Selasa 11 Jun 2013 20:05 WIB

Rupiah Melemah, Ekportir dan Importir Sama-Sama Rugi

Rep: Muhammad Iqbal / Red: A.Syalaby Ichsan
Kapal Kargo pengangkut kontainer komiditi ekspor (ilustrasi)
Foto: sustainabilityninja.com
Kapal Kargo pengangkut kontainer komiditi ekspor (ilustrasi)

REPUBLIKA.CO.ID,JAKARTA -- Sekretaris Jenderal (Sekjen) Gabungan Importir Nasional Indonesia (GINSI) Achmad Ridwan Tento mengatakan, kalangan importir jelas terpengaruh dengan pelemahan nilai tukar rupiah terhadap dolar AS.  

Menurutnya, saat membeli bahan maupun barang dari luar negeri, importir menggunakan mata uang dolar AS. Ridwan menjelaskan, besarnya biaya yang harus dikeluarkan oleh importir, akan membuat harga bahan maupun barang yang dijual kepada masyarakat menjadi lebih mahal.  

"Tentu ini akan mengurangi daya saing kita," ujar Ridwan melalui sambungan telepon kepada Republika, Selasa (11/6).  Menurut Ridwan, selama ini importasi yang dilakukan oleh importir dalam negeri adalah importasi tepat guna.  Dalam artian, impor dilakukan terhadap bahan maupun barang yang tidak diproduksi di dalam negeri.

Dengan adanya pelemahan ini, kata Ridwan, keseimbangan usaha para importir menjadi terganggu."Kita ingin nilai tukar stabil.  Kalaupun terjadi fluktuasi, tidak terlalu besar sehingga tidak memberatkan importir," ujar Ridwan.  

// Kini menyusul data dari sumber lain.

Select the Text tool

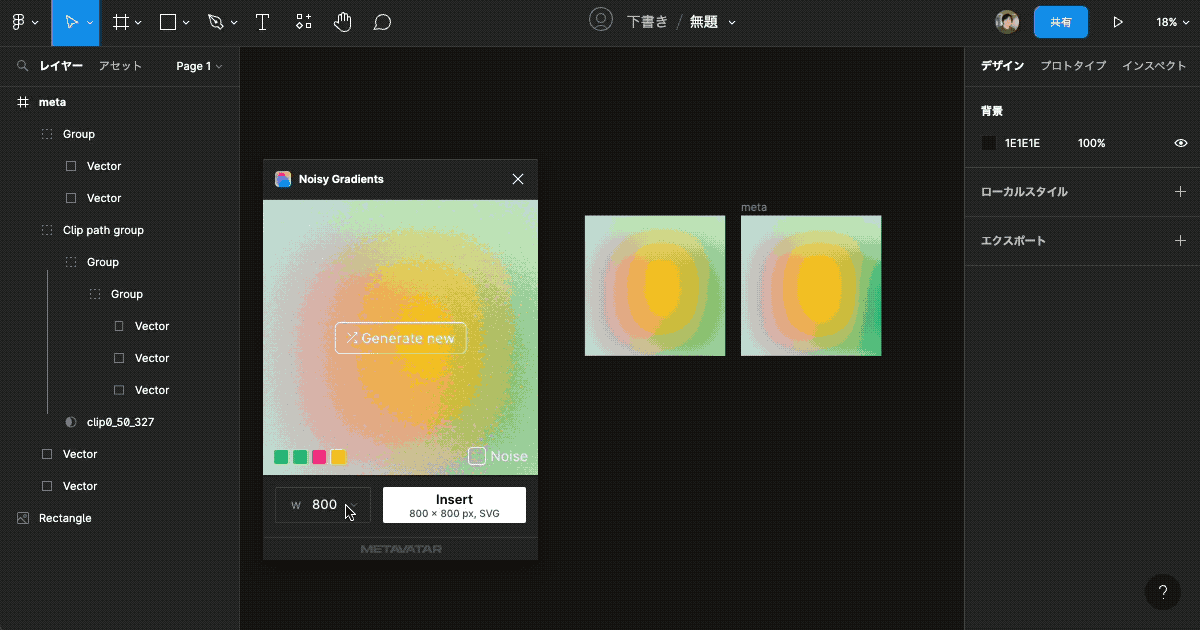pos(262,21)
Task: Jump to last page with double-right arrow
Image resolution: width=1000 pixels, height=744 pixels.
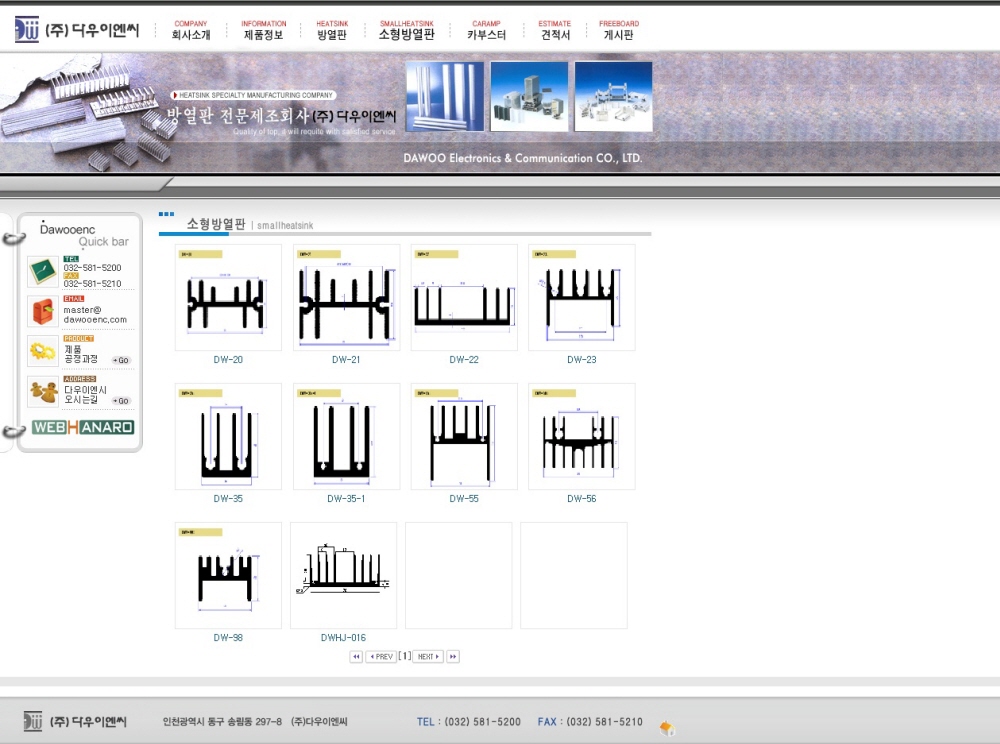Action: 453,657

Keberhasilan pemerintah dan Bank Indonesia menahan nilai tukar rupiah di kisaran Rp 9.600 sampai Rp 9.700 per dolar AS beberapa waktu lalu adalah besaran yang ideal.  

Pelemahan nilai tukar rupiah bukan berarti menguntungkan para eksportir.  Sekretaris Jenderal (Sekjen) Gabungan Pengusaha Eksportir Indonesia (GPEI) Toto Dirgantoro mengatakan, pelemahan rupiah tidak selamanya menguntungkan karena sebagian eksportir jug melakukan mengimpor bahan baku.  

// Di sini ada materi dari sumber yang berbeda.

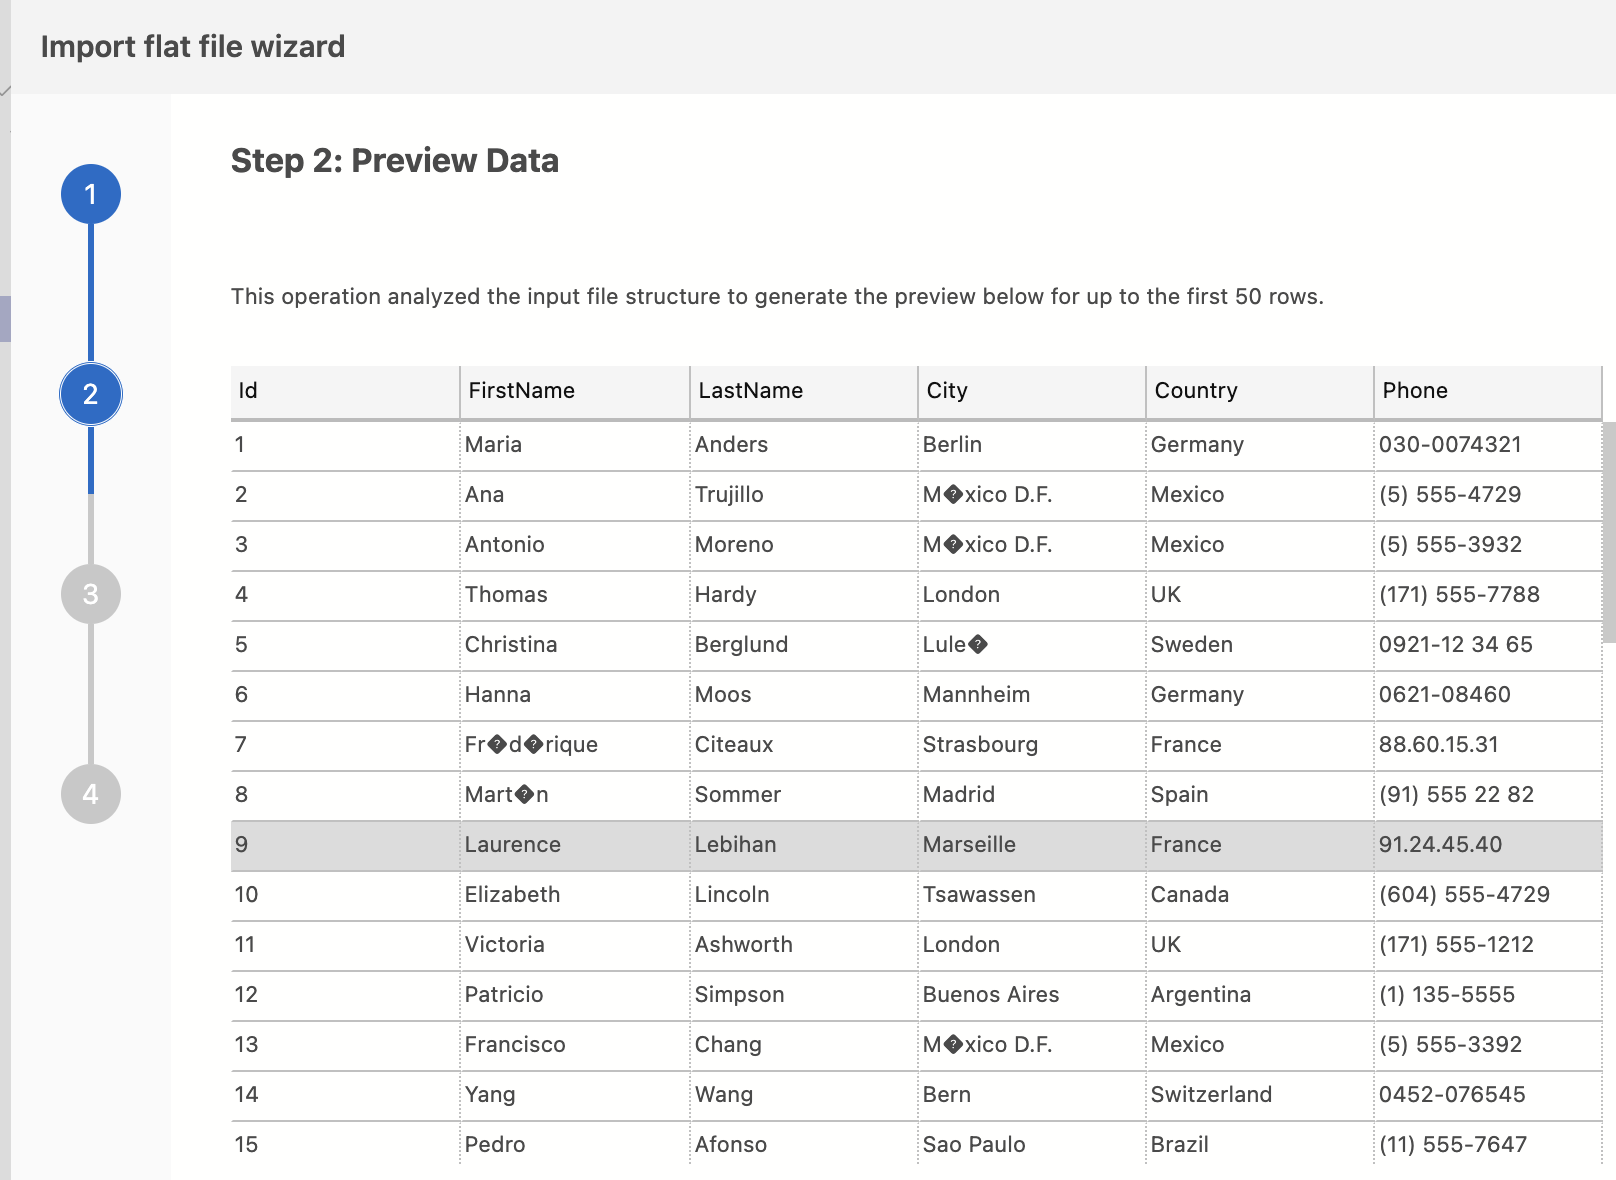
Task: Click the Switzerland country cell
Action: (x=1260, y=1095)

"Yang kita harapkan stabilitas," ujar Toto.  Terlebih di tengah kondisi perekonomian global yang belum menentu telah membuat permintaan impor dari negara-negara langganan merosot.  Di sisi lain, Toto juga menyinggung kompetisi antar eksportir negara-negara yang semakin ketat.  

Kondisi ini jelas menuntut eksportir melirik pasar dalam negeri yang masih luas.  Terkait langkah yang harus dilakukan pemerintah, Toto menilai intervensi oleh BI tidak sepenuhnya dapat diandalkan.  Sebab, hal itu dapat menggerus cadangan devisa yang ada.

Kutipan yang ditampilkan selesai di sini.